- **WORK INSTRUCTIONS**
Only the lines from the one that includes "Image resolution: width=554" through the last line below belong in the reply, copied exactly and without pictures.

- **DATA FOR THE TASK**

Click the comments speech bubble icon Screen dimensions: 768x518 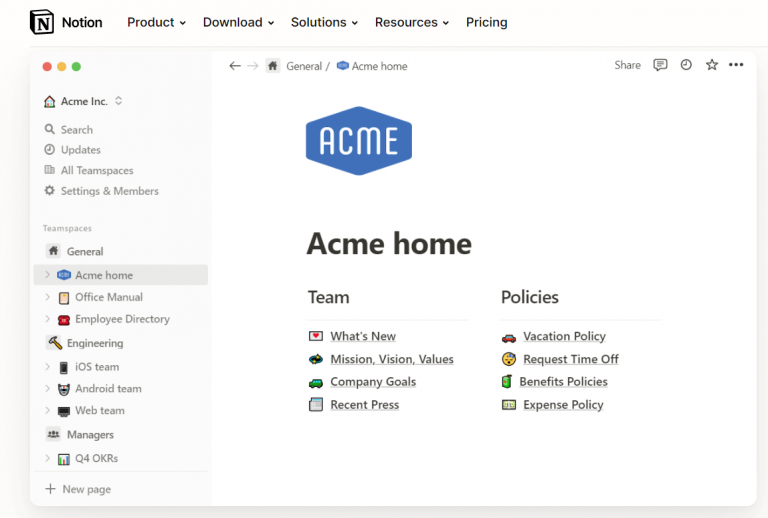[660, 65]
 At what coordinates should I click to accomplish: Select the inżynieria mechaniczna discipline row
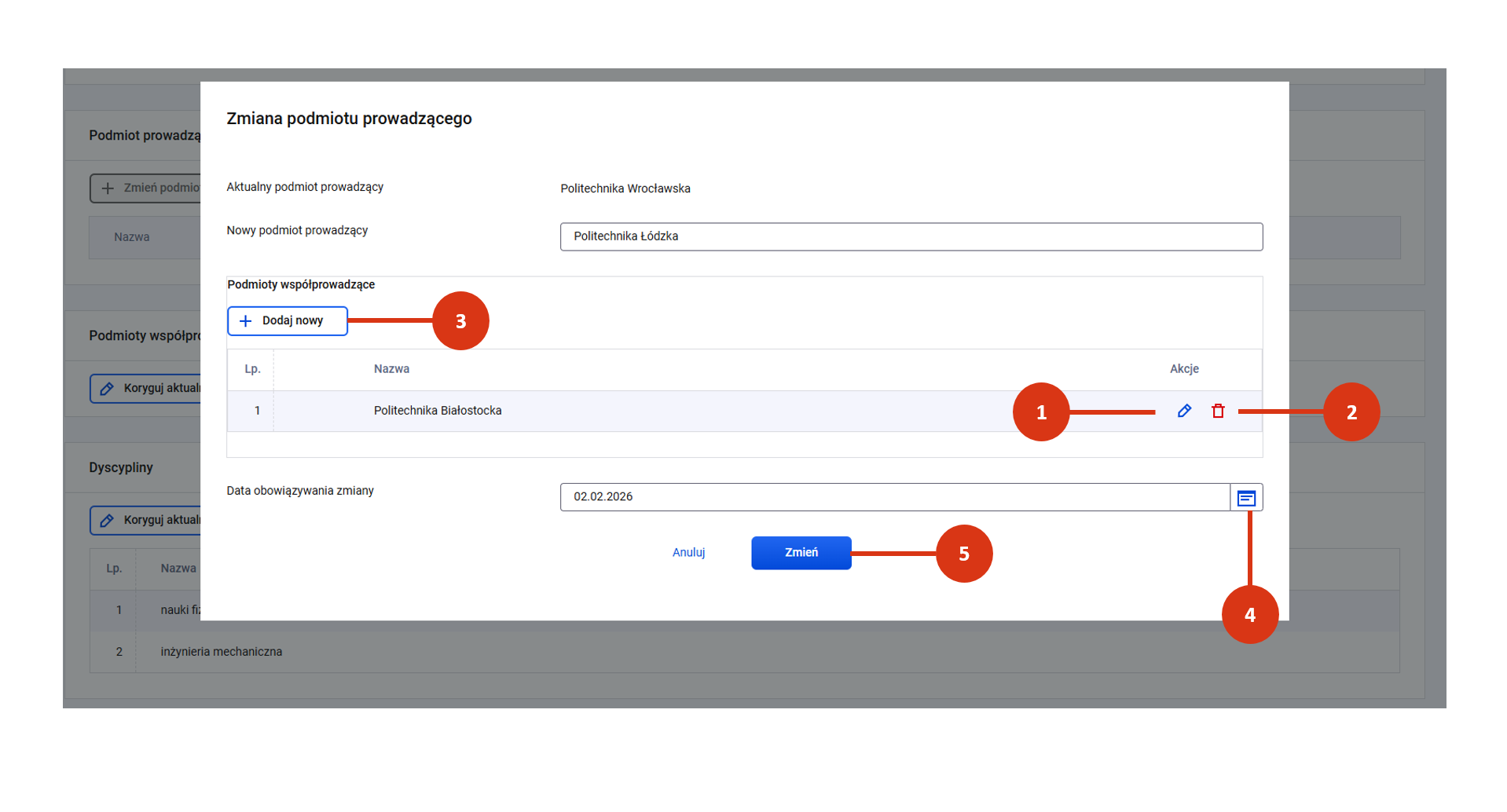click(221, 652)
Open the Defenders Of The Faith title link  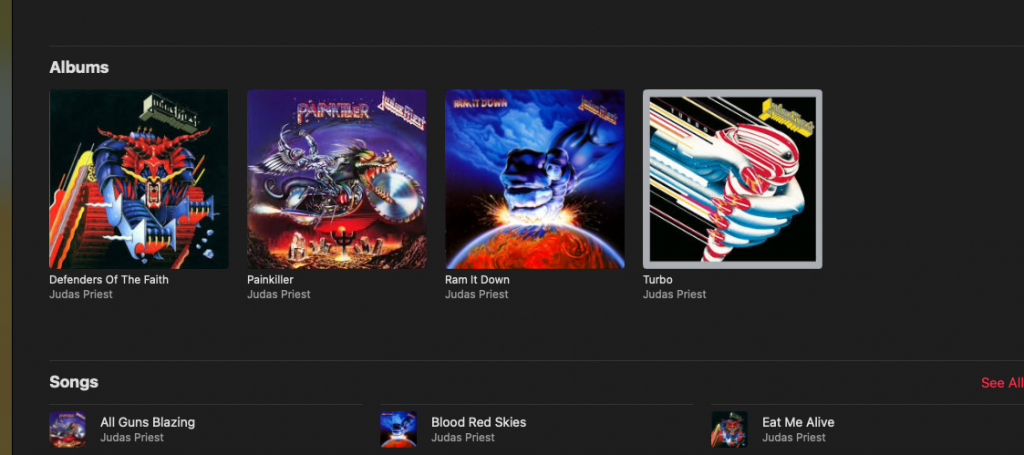pyautogui.click(x=108, y=279)
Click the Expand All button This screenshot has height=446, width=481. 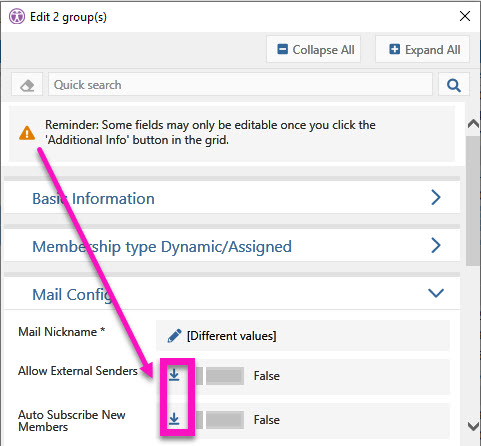pos(423,50)
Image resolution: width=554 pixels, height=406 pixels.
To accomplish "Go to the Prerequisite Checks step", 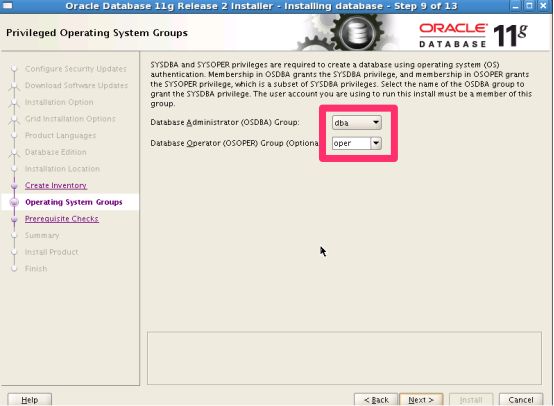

- **SOLUTION**
Image resolution: width=554 pixels, height=406 pixels.
To accomplish "Go to the Prerequisite Checks step", 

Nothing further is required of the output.